El problema de esta era no radica en la ausencia de respuestas. Es peor todavía, porque crece en el fondo: hoy no se plantean preguntas. Como si ya supiéramos lo suficiente o como si hubiésemos olvidado que nunca supimos nada, vagamos por la Tierra abocados a la mediocridad. Somos seres sin espíritu, es decir, no somos. Pero no todo es misantropía, quedan reductos de esperanza, quedan deseos y utopías, revoluciones incipientes y casas dispuestas a convertirse en hogares. Quedan jóvenes y viejos locos por el mundo, resistencia partisana y humaredas de sentido. Porque siempre remanece belleza donde antes hubo un beso.
Leer, escribir y pensar
El requisito indispensable para escribir es leer. Leer mucho, leer a los grandes. También, muchas veces, contradecirlos. Si no leemos, no seremos capaces de escribir. Y si no escribimos, no seremos capaces de pensar. Escribir es la forma que tenemos los humanos de pertenecer al mundo. Cuando insinúo, más arriba, que me siento fuera del mismo, quiero decir que no reconozco ya mi pertenencia al mundo material, pero tampoco al de las ideas. Como joven escribiente, a menudo atesoro esta pesada sensación de saberme insignificante.

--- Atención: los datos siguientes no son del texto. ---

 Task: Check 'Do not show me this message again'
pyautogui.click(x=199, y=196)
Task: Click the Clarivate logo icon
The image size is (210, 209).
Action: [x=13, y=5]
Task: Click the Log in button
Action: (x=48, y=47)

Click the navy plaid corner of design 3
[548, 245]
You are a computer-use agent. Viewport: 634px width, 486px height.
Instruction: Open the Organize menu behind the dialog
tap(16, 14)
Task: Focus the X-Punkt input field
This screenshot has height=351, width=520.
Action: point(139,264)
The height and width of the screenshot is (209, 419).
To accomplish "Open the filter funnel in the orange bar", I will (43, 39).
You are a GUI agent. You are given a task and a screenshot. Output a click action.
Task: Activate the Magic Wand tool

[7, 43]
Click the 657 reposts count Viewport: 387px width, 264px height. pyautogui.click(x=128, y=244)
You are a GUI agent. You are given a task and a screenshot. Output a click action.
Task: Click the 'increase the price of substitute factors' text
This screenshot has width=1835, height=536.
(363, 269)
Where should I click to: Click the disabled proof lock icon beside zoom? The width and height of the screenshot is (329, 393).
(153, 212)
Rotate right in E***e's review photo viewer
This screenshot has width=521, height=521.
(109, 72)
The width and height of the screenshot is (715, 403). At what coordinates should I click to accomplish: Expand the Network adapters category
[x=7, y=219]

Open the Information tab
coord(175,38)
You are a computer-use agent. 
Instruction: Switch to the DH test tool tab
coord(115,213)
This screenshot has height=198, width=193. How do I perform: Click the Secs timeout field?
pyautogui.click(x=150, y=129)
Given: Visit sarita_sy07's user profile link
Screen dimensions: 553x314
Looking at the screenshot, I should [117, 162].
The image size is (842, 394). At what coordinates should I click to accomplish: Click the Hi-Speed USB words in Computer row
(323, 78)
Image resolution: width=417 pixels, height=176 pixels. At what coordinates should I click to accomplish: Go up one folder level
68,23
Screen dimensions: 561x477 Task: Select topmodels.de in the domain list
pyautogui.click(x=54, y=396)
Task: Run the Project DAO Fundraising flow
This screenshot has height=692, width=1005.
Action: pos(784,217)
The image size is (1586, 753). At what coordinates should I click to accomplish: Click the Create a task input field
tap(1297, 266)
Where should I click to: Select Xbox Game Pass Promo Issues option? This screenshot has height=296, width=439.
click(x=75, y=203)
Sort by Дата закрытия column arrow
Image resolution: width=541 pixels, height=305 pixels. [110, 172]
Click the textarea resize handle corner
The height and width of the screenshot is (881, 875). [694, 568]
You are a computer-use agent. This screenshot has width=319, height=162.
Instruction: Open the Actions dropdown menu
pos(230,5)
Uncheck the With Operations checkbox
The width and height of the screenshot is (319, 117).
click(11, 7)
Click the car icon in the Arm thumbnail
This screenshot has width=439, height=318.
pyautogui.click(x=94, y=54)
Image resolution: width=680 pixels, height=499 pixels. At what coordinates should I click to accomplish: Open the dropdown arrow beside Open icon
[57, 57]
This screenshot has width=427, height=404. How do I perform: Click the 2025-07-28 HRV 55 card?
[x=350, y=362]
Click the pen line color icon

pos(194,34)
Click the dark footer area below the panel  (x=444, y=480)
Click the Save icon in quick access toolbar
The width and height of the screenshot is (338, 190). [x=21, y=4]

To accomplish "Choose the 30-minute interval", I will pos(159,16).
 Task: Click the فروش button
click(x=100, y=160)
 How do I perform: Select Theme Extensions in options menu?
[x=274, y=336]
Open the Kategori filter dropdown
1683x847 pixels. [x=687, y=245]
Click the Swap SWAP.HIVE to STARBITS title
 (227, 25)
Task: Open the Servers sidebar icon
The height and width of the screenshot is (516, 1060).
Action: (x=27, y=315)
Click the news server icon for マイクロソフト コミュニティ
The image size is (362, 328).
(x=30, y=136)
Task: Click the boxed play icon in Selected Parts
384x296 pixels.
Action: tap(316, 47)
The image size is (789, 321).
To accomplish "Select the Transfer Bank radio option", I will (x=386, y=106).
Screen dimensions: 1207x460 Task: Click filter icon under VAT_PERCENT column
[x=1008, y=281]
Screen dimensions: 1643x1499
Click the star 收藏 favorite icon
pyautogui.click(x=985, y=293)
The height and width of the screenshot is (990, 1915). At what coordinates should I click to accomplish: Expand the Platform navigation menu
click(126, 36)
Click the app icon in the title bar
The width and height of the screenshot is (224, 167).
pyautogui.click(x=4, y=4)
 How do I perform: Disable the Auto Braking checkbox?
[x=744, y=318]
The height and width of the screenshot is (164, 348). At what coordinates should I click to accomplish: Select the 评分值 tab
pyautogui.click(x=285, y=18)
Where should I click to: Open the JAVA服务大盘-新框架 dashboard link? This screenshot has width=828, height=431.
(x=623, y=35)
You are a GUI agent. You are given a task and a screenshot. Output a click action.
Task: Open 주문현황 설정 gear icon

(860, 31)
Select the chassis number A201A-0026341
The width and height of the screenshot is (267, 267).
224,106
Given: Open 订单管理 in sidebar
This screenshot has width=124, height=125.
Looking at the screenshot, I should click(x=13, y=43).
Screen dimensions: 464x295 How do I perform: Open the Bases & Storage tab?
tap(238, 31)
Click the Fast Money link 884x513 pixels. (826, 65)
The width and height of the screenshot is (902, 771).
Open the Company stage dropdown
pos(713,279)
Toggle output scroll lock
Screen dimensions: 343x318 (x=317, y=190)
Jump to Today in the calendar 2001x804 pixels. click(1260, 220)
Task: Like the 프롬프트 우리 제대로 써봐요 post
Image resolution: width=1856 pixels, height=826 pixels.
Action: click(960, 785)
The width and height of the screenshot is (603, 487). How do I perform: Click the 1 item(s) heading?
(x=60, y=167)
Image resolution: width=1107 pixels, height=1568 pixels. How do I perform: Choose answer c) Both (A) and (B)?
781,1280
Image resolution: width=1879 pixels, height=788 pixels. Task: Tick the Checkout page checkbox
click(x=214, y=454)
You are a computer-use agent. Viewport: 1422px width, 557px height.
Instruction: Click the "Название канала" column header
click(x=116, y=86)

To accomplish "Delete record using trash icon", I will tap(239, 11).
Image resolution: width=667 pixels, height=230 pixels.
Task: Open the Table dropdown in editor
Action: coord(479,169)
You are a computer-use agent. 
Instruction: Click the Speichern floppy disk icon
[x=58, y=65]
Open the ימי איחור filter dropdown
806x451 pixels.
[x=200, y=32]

Si vivimos en el sinsentido, si nada de lo que hacemos dejará huella porque somos suspiros en el tiempo histórico y átomos en el tiempo físico, ¿por qué nos dan tanto miedo las cosas? ¿Por qué tememos el rechazo, sentir que hacemos el ridículo, por qué nos guardamos las dudas para nuestros adentros y no expresamos con certeza nuestra incertidumbre? Debemos superar el desconcierto del vacío, precipitarnos a él, dejar que nos abrace. Solo entonces, volando hacia los abismos, seremos libres de cadenas. Soltar lastre: eso es todo lo que exige el intelecto. Y, por el camino, encontrar un amor a la altura de estos tiempos coléricos.
Como no puedo ser yo mismo literatura, quiero ser palabra. Una detrás de la otra. Quiero ser este poema rodante, ponerme a colgar de tus pestañas. Y ahí, en lo ciego, como un escuálido Borges, quiero contarnos el universo desde el barro. Hace tiempo que no sé si estoy enamorado de ti o de las cosas que nos prometimos, pero ahora una Alfonsina Storni aguamarina desplaza ese miedo: «Te amo porque no te pareces a nadie».
El periodismo me queda de paso. Escribo. Arte, misantropía y revolución. Excelsior.
La palabra se sirve de ti para hacerse Palabra.